Restricted Stock Awards (RSAs) and Restricted Stock Units (RSUs)
For employees with unvested Onyx RSAs or RSUs as of the transaction close date, such unvested RSAs/RSUs will be cancelled and converted into the right to receive an amount in cash (less applicable tax withholdings) that is equal to the product of the transaction offer price ($125 per share) and the number of Shares underlying the applicable RSA/RSU. Such former unvested RSAs/RSUs shall remain subject to the same vesting schedule and other relevant terms as in effect prior to the transaction close date and the respective payment(s) for such former unvested RSAs/RSUs will be made over the vesting schedule that was in effect for each RSA/RSU prior to the transaction close, subject to continued employment through the vesting date or earlier termination by Amgen without Cause as defined in the Onyx Severance Plan or resignation for Good Reason as defined in the Merger Agreement. Any former Company RSA/RSU that remains outstanding and unvested as of December 15, 2013, shall be paid in cash no later than December 31, 2013.
Onyx shares that an employee owns outright
As was communicated to employees via email from Public Affairs, employees of Onyx who own shares of Onyx common stock have received or will receive an email from E*TRADE titled ONYX PHARMACEUTICALS, INC. Corporate Action Notice. This notice includes links to the tender offer materials for the transaction with Amgen and provides important instructions on how to tender your Onyx shares (i.e. cash out). You may also call E*TRADE Securities at 1 (800) 786-2575 regarding your E*TRADE account and the mechanics for electing to participate in the Offer.
If I voluntarily resign prior to the transaction close date, will I still be eligible for payments for my unvested equity?
No, if you voluntarily resign from the Company prior to the transaction close date, you will not be eligible for payments for your unvested equity.
If I voluntarily resign after the transaction close date but before December 15, 2013, will I be eligible for payments for my unvested equity?
If you voluntarily resign from the Company following the transaction close date, you will be eligible for payment in respect of your unvested equity that vested between the transaction close date and your voluntary resignation date. All other unvested equity will be forfeited.

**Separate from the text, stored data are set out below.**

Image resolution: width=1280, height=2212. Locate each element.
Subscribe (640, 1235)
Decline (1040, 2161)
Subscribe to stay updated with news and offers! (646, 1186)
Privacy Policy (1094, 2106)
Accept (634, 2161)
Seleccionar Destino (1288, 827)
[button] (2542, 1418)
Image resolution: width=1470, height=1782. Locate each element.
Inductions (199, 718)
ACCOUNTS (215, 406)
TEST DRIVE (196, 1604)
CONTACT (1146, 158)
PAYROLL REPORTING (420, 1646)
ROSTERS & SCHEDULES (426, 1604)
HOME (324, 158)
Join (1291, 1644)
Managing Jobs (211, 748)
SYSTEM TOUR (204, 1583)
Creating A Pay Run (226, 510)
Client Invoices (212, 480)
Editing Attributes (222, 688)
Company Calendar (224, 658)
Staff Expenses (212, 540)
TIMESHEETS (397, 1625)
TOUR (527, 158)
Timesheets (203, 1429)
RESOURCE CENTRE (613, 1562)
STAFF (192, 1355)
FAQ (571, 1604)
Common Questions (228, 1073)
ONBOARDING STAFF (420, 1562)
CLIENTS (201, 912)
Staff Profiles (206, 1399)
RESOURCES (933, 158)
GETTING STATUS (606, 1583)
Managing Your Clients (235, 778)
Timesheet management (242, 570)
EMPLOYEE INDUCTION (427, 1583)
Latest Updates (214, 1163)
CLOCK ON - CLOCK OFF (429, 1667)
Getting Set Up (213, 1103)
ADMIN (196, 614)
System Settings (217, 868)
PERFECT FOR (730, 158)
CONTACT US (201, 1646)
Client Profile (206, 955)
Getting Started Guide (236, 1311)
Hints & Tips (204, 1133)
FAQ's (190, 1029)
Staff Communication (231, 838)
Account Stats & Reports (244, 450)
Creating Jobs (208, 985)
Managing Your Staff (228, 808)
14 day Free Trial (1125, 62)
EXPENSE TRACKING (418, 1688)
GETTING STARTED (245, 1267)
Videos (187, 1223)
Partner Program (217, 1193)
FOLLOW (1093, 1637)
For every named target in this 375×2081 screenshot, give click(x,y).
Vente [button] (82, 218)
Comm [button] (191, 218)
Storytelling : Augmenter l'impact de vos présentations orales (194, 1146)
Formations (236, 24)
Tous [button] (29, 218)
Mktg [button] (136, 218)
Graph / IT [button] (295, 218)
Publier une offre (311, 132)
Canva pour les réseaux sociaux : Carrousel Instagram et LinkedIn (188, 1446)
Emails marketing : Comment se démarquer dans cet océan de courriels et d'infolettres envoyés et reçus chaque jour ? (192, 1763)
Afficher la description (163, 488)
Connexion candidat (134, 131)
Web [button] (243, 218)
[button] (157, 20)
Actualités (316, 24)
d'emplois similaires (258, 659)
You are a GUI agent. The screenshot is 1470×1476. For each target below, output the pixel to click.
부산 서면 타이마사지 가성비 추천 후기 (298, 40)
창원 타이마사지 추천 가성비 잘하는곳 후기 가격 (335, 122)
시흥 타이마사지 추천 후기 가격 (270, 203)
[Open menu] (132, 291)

I am a participant in the Employee Stock Purchase Plan (ESPP). What happens to my accumulated payroll deductions for the current enrollment period?
If the transaction between Amgen and Onyx closes before the end of the ESPP purchase period (December 31, 2013), each ESPP participants accumulated payroll deductions under the ESPP shall be used to purchase shares in accordance with the ESPP and the ESPP Purchase Right for the current offering period shall be exercised immediately prior to the effective date of the transaction. All shares purchased under the ESPP will be cancelled and converted into an amount in cash (less applicable tax withholdings) equal to the transaction offer price ($125 per share), payable as soon as practicable but no later than the second payroll period following the transaction close date.
Bonus
I am eligible to participate in the annual bonus plan. Will I still receive my bonus if I am asked to leave the company and involuntarily terminated?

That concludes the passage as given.